Dataset entries
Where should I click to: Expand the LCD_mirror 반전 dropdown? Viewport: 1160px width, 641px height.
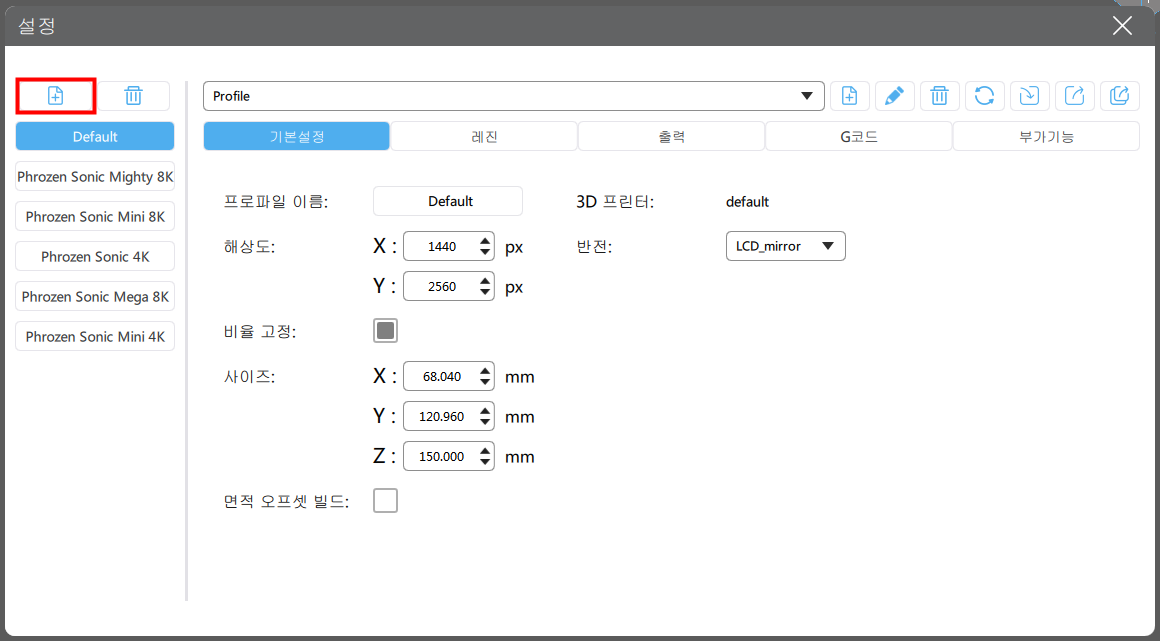(786, 246)
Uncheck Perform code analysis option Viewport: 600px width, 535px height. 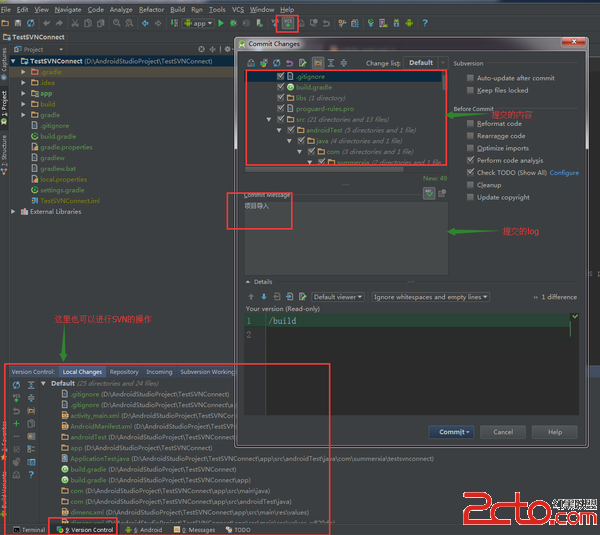pos(471,160)
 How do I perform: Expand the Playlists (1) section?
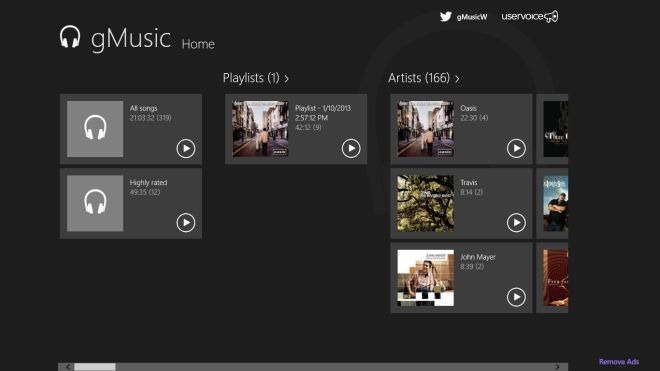pyautogui.click(x=255, y=78)
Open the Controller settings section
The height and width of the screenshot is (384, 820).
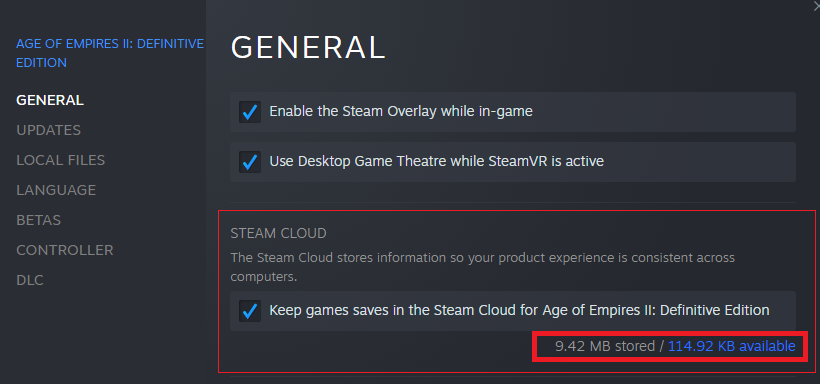65,250
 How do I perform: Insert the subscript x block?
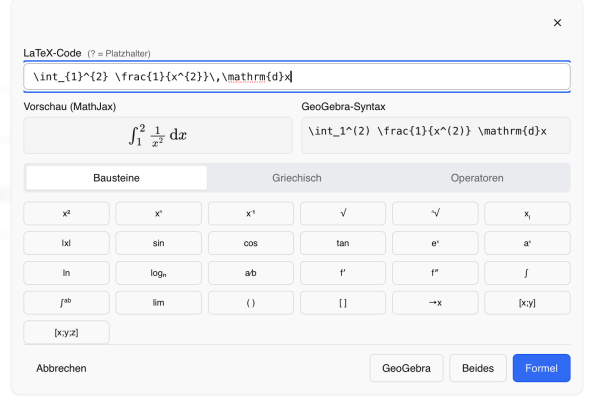click(527, 213)
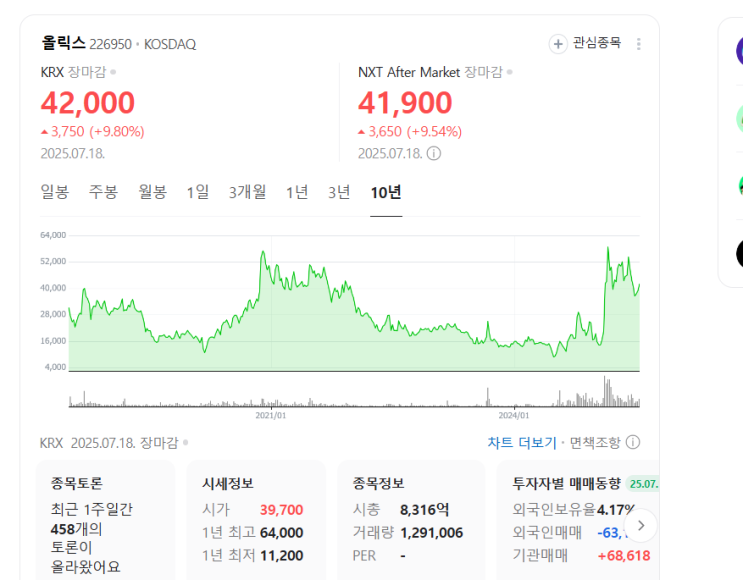Click the peak near 2021/01 on chart
The image size is (743, 580).
263,254
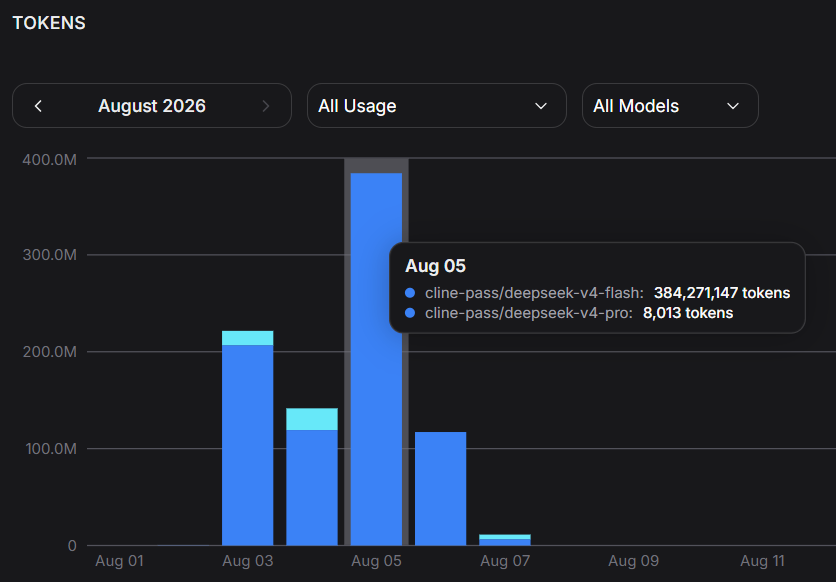The width and height of the screenshot is (836, 582).
Task: Click the cyan segment of Aug 03 bar
Action: 247,338
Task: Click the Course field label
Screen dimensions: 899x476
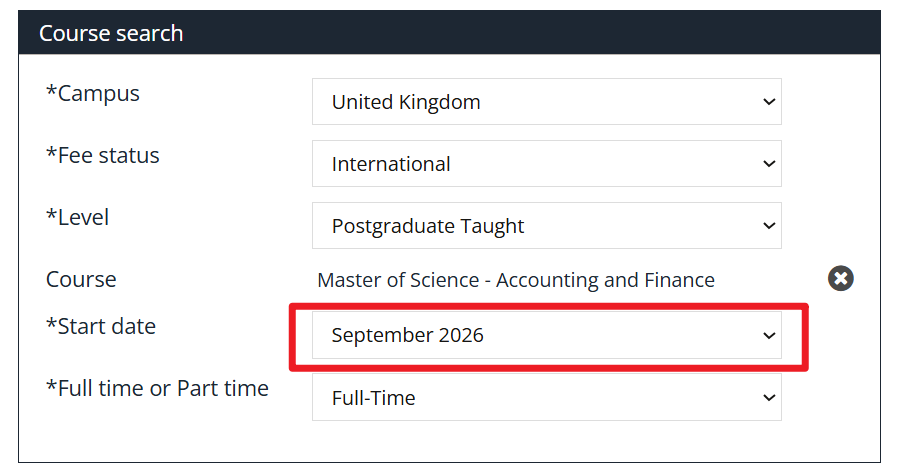Action: [81, 279]

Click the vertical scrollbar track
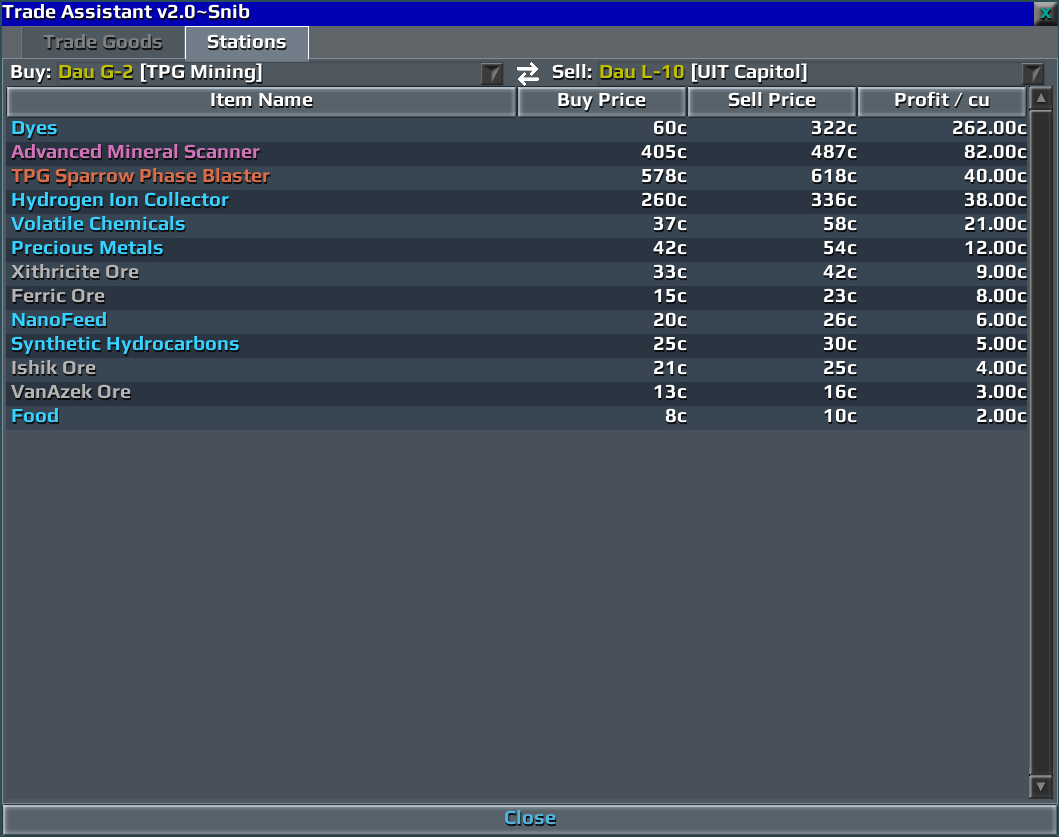pyautogui.click(x=1041, y=442)
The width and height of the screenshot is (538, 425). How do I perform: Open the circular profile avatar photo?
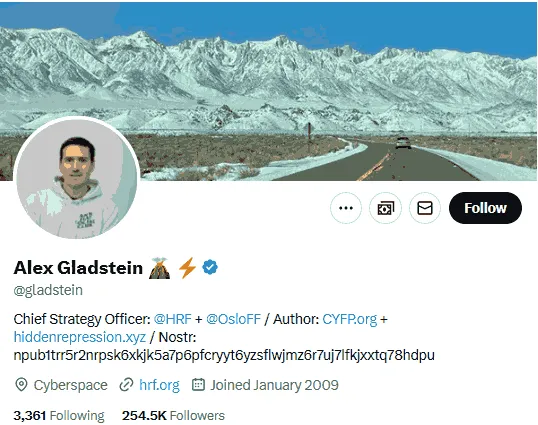pyautogui.click(x=77, y=178)
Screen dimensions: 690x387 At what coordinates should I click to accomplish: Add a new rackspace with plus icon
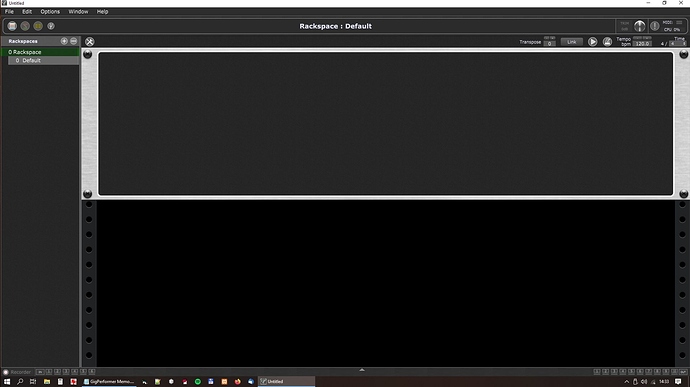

TASK STATEMENT:
Give back the lines from the one containing "Screen dimensions: 899x476" through the last line of the records above exactly as they appear, both included, and no pictures.

THE COMPLETED TASK:
Screen dimensions: 899x476
Action: [81, 279]

Click the vertical scrollbar track
pyautogui.click(x=1041, y=442)
The width and height of the screenshot is (538, 425). How do I perform: Open the circular profile avatar photo?
pyautogui.click(x=77, y=178)
Screen dimensions: 690x387 At what coordinates should I click to accomplish: Add a new rackspace with plus icon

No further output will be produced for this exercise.